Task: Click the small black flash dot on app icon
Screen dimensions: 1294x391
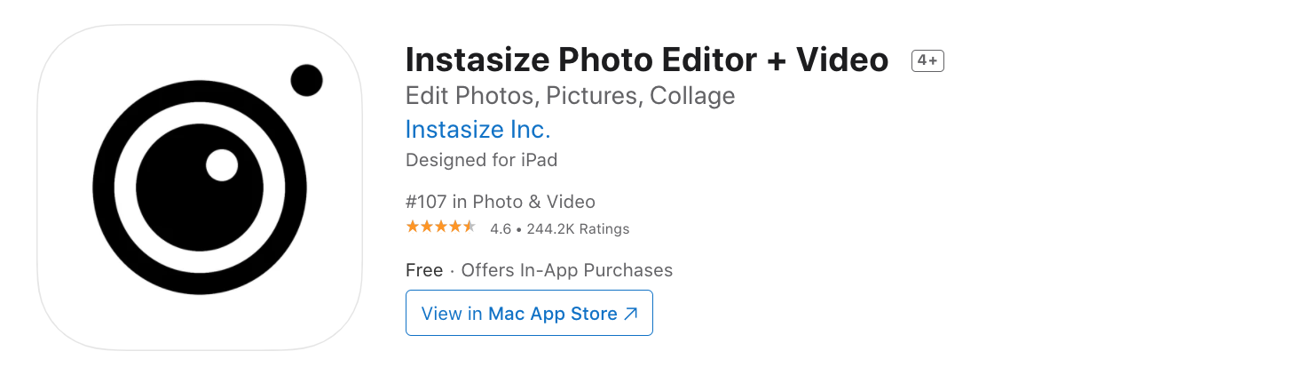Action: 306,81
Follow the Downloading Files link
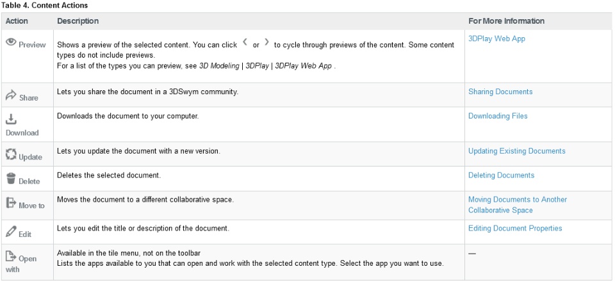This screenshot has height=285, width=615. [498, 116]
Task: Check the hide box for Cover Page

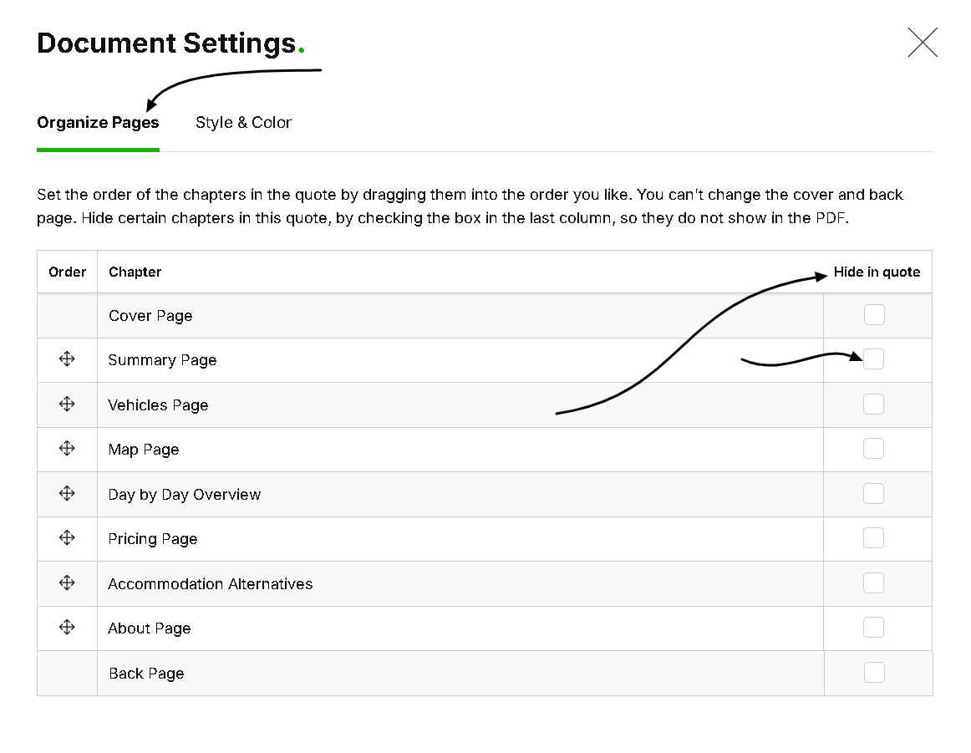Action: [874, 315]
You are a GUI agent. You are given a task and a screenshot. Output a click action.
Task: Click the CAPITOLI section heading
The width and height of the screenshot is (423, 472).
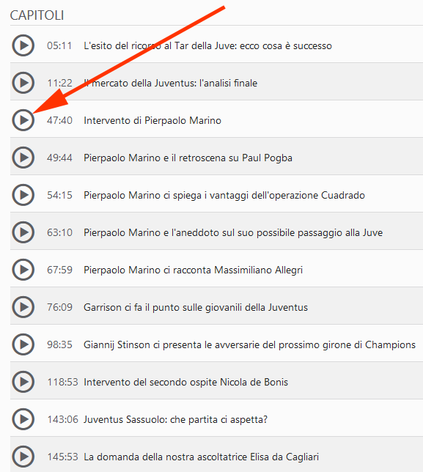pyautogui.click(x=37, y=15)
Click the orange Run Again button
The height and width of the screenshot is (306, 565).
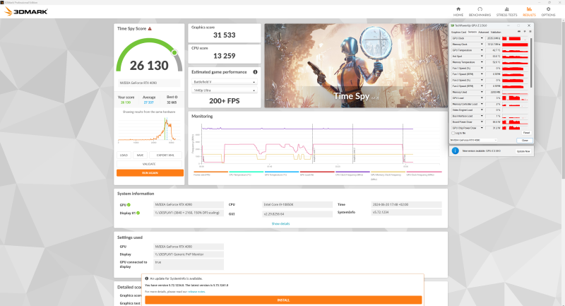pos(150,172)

**Instructions to follow:** Send back the entries above exactly. Skip the images.

**Answer space:**
Task: Click the small black flash dot on app icon
Screen dimensions: 1294x391
Action: 306,81
Follow the Downloading Files link
This screenshot has height=285, width=615. [498, 116]
Task: Check the hide box for Cover Page

Action: [874, 315]
You are a GUI agent. You are given a task and a screenshot. Output a click action.
Task: Click the CAPITOLI section heading
The width and height of the screenshot is (423, 472).
pyautogui.click(x=37, y=15)
Click the orange Run Again button
The height and width of the screenshot is (306, 565).
pos(150,172)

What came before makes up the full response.